February 2018: Swimming In Black Culture
Promoting Swimming as a Physical Activity at Historical Black Colleges and Universities
NSPF continuously strives to expand not only the industry, but the minds that influence the industry of pools, spas, and swimming. In honor of Black History Month, we take a special topic to heart, courtesy of NSPF Fellowship Recipient Jodi Jensen. Jensen’s research focuses on identifying barriers to access for black swimmers and providing accessibility.
NSPF provides swim lessons to at-risk populations through the Step Into Swim campaign and is proud to fund research on enabling more swimmers to safely enjoy the water. Please join us in ensuring safe access to swimming for all!

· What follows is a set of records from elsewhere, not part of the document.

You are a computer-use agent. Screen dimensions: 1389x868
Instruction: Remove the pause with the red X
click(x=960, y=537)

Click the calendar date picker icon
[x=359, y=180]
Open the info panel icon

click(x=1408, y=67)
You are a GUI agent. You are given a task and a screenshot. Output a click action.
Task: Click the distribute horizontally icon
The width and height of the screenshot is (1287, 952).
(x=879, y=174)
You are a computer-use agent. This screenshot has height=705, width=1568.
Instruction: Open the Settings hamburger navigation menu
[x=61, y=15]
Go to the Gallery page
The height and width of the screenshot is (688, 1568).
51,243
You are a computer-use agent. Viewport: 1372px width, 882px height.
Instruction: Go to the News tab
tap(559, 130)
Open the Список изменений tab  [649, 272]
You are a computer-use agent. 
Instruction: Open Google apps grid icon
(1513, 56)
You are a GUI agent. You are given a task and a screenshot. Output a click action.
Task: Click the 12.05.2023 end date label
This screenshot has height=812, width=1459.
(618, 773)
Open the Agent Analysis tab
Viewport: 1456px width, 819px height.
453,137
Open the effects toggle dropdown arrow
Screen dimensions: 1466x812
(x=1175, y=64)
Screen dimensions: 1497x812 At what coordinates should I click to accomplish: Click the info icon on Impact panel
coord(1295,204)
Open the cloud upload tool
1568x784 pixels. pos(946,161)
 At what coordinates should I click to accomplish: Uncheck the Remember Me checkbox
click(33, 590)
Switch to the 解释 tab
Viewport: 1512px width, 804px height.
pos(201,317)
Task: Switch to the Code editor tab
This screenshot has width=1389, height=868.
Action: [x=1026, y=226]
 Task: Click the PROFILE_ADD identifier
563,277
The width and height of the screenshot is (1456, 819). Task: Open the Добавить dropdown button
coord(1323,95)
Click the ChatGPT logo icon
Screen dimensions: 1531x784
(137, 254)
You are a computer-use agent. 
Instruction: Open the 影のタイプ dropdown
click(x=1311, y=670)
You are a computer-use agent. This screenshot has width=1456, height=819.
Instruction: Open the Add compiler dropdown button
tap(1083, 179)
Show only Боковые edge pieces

Guest Blog by Doctoral Student Jodi Jenson
The ability to swim has several benefits which include, but are not limited to, providing a healthy form of exercise, decreasing the chance of disease, and lowering risk of drowning. Swimming is an attractive form of exercise because it does not involve the bearing of body weight due to the buoyancy of the water (Tanaka, 2009). However, participation in swimming activities requires water competency skills to minimize the risk of drowning. Unfortunately, African Americans have been traditionally underrepresented in areas of aquatics such as competitive swimming, yet they have been overrepresented in the drowning statistics.